> Work instructions
Copy word for word, please, the lines of the entries below running from the one containing "Where should I click to: Click the Time" to the one containing "is (740, 1108).", both ends included.
== Material provided ==
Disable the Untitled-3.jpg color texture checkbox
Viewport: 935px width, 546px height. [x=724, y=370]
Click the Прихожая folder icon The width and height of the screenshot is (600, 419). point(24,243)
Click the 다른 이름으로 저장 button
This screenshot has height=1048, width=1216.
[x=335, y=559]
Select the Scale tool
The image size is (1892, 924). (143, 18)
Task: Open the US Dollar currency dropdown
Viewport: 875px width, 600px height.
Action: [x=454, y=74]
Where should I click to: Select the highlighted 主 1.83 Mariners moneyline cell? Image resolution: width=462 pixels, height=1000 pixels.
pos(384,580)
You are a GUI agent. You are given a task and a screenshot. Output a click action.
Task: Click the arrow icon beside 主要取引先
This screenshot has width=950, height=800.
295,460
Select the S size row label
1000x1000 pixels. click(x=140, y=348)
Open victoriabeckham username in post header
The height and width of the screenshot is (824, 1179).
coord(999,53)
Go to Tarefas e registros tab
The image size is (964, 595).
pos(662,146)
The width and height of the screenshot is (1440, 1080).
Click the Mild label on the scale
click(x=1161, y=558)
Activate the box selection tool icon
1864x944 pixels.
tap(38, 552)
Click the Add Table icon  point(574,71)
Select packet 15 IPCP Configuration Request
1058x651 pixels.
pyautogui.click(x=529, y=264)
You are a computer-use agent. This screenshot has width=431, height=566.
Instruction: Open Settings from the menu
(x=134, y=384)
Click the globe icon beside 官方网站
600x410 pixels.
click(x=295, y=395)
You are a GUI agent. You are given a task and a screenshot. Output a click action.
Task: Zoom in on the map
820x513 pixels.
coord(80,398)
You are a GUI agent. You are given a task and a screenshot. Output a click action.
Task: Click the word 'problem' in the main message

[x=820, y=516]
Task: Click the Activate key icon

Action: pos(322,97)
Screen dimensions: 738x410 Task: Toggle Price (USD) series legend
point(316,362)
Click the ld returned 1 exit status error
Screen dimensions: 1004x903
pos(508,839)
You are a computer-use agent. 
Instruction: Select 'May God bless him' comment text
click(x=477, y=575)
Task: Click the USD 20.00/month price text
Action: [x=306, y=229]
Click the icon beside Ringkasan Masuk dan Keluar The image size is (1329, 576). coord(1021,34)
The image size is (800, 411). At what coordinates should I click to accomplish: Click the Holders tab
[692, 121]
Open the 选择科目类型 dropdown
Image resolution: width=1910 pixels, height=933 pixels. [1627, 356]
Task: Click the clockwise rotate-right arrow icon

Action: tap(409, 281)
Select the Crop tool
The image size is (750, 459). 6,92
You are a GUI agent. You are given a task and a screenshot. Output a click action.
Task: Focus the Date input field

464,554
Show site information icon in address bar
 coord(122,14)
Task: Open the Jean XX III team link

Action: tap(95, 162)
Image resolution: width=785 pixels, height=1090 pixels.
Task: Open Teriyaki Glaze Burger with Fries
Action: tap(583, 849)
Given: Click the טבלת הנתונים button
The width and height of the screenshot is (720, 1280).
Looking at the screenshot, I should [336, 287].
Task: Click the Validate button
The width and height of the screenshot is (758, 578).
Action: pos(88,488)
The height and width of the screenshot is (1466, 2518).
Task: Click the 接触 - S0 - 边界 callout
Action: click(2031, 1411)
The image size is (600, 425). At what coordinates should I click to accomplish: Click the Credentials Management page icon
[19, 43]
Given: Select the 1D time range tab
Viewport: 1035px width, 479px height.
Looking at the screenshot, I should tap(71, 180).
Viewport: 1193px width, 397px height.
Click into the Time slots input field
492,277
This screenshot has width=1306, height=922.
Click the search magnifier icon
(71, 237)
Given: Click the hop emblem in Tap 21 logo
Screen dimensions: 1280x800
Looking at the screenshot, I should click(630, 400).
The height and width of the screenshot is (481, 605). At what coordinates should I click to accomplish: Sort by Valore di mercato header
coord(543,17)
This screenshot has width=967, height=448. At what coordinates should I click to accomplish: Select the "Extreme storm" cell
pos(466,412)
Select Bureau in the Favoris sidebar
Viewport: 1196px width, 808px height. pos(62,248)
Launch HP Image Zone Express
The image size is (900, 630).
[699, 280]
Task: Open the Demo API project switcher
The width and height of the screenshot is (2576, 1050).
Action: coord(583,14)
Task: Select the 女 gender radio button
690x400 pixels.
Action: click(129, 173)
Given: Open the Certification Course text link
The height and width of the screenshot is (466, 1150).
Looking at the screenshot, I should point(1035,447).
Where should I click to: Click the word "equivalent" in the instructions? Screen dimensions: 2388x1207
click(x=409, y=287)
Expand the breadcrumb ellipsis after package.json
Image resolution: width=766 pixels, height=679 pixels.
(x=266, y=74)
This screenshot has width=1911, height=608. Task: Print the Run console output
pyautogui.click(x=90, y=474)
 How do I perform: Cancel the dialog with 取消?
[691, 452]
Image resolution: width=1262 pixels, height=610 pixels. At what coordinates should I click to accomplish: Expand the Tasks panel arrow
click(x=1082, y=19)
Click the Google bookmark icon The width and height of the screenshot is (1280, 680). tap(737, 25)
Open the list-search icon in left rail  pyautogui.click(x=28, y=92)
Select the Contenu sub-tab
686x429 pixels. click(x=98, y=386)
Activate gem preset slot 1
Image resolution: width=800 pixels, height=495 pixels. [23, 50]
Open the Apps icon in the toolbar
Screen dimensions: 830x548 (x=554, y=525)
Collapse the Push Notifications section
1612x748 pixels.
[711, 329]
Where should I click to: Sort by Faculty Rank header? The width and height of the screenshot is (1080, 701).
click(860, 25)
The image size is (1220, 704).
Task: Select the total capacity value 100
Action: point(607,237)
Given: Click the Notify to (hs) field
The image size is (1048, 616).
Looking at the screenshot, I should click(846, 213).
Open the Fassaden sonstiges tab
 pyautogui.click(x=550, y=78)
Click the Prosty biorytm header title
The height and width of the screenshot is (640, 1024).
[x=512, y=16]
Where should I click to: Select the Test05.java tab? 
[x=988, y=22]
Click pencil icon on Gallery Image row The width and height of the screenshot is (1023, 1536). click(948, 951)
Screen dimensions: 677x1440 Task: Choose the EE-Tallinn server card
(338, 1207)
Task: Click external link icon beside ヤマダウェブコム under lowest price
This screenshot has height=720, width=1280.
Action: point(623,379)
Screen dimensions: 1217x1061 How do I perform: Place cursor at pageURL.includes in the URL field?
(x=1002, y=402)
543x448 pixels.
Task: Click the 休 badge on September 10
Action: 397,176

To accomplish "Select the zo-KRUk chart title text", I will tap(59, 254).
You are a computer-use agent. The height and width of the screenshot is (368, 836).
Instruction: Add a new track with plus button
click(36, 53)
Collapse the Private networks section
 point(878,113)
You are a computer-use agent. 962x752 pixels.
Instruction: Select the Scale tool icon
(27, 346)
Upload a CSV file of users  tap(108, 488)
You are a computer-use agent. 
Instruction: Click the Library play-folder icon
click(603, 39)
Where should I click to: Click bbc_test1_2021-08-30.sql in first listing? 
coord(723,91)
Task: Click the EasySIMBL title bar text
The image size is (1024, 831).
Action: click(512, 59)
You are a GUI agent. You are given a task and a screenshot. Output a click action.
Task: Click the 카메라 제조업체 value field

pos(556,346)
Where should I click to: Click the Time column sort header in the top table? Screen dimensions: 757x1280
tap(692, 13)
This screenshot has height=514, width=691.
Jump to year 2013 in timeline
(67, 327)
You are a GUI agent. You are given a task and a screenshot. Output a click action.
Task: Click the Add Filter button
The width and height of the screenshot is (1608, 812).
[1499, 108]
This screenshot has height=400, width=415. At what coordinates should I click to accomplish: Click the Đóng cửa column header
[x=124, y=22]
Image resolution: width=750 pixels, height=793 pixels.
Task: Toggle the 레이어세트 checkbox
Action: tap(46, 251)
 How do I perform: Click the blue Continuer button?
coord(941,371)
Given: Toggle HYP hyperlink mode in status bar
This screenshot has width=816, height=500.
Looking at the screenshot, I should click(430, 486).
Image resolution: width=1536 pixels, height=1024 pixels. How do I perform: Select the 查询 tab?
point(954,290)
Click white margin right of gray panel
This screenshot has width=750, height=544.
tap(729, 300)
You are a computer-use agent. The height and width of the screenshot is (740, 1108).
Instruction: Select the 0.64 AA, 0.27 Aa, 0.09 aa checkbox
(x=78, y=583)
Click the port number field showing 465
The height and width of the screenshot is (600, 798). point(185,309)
===
> Expected output
Where should I click to: Click the Time column sort header in the top table? Screen dimensions: 757x1280
tap(692, 13)
This screenshot has height=514, width=691.
Jump to year 2013 in timeline
(67, 327)
You are a GUI agent. You are given a task and a screenshot. Output a click action.
Task: Click the Add Filter button
The width and height of the screenshot is (1608, 812).
[1499, 108]
This screenshot has height=400, width=415. At what coordinates should I click to accomplish: Click the Đóng cửa column header
[x=124, y=22]
Image resolution: width=750 pixels, height=793 pixels.
Task: Toggle the 레이어세트 checkbox
Action: tap(46, 251)
 How do I perform: Click the blue Continuer button?
coord(941,371)
Given: Toggle HYP hyperlink mode in status bar
This screenshot has width=816, height=500.
Looking at the screenshot, I should click(430, 486).
Image resolution: width=1536 pixels, height=1024 pixels. How do I perform: Select the 查询 tab?
point(954,290)
Click white margin right of gray panel
This screenshot has width=750, height=544.
tap(729, 300)
You are a computer-use agent. The height and width of the screenshot is (740, 1108).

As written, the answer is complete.